I would really appreciate it if you can share your knowledge with me. It will be a huge help. The final result I want to have is of the type: (abonojnë, token_pos_verb). If you know any method that I can do this in Excel without the help of Python, it would be even better.
Thank you,
Brikena
Text,Comment,Role,ParentID,doc_completeness,lemma,MultiWord_Expr,token,pos,punctuation,verb,noun,adjective
abonojnë,,,,,,,1,1,0,1,0,0
çokasin,,,,,,,1,1,0,1,0,1
gërgasin,,,,,,,1,1,0,1,0,0
godasin,,,,,,,1,1,0,1,0,0
përkasin,,,,,,,1,1,1,1,0,0
përdjegin,,,,,,,1,1,0,1,0,0
lakadredhin,,,,,,,1,1,0,1,1,0
përdredhin,,,,,,,1,1,0,1,0,0
spërdredhin,,,,,,,1,1,0,1,0,0
përmbledhin,,,,,,,1,1,0,1,0,0
shpërdredhin,,,,,,,1,1,0,1,0,0
arsejnë,,,,,,,1,1,0,1,1,0
çapëlejnë,,,,,,,1,1,0,1,0,0
Using pandas, this is quite easy:
# pip install pandas
import pandas as pd
# read data (here example with csv, but use "read_excel" for excel)

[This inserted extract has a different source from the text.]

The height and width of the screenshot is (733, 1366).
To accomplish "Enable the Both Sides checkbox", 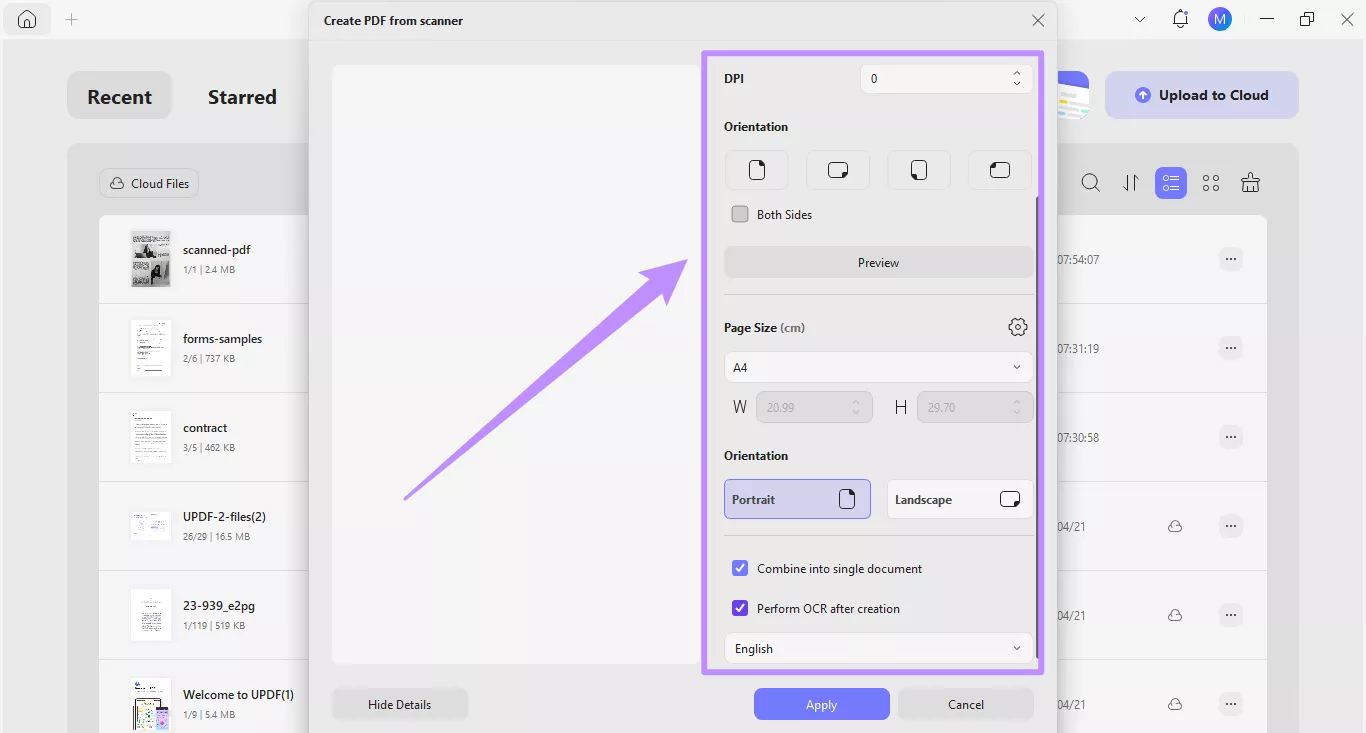I will [740, 213].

df = pd.read_csv('input.csv').set_index('Text')
# reshape and export
(df.mul(df.columns).where(df.eq(1))
.stack().rename('xxx')
.groupby(level=0).apply('_'.join)
).to_csv('output.csv') # here use "to_excel" for excel format
output file:
Text,xxx
abonojnë,token_pos_verb
arsejnë,token_pos_verb_noun
godasin,token_pos_verb
gërgasin,token_pos_verb
lakadredhin,token_pos_verb_noun
përdjegin,token_pos_verb
përdredhin,token_pos_verb
përkasin,token_pos_punctuation_verb
përmbledhin,token_pos_verb
shpërdredhin,token_pos_verb
spërdredhin,token_pos_verb
çapëlejnë,token_pos_verb
çokasin,token_pos_verb_adjective
An update to those who may find it helpful in the future. Thank you to #mozway for helping me. A friend of mine suggested working with Excel formula because the solution with Pandas and gropuby eliminates duplicates. Since I need all the duplicates, because it's an annotated corpus, it's normal that there are repeated words that should appear in every context, not only the first occurrence.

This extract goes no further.